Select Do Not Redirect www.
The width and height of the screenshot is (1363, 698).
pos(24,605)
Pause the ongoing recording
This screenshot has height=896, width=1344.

TO BE DONE :: Can you give the records above as a Markdown table with one row per line, leaving out blank lines, under the columns "Row" and "Line text"?

THE OUTPUT ::
| Row | Line text |
|---|---|
| 1 | Select Do Not Redirect www. |
| 2 | The width and height of the screenshot is (1363, 698). |
| 3 | pos(24,605) |
| 4 | Pause the ongoing recording |
| 5 | This screenshot has height=896, width=1344. |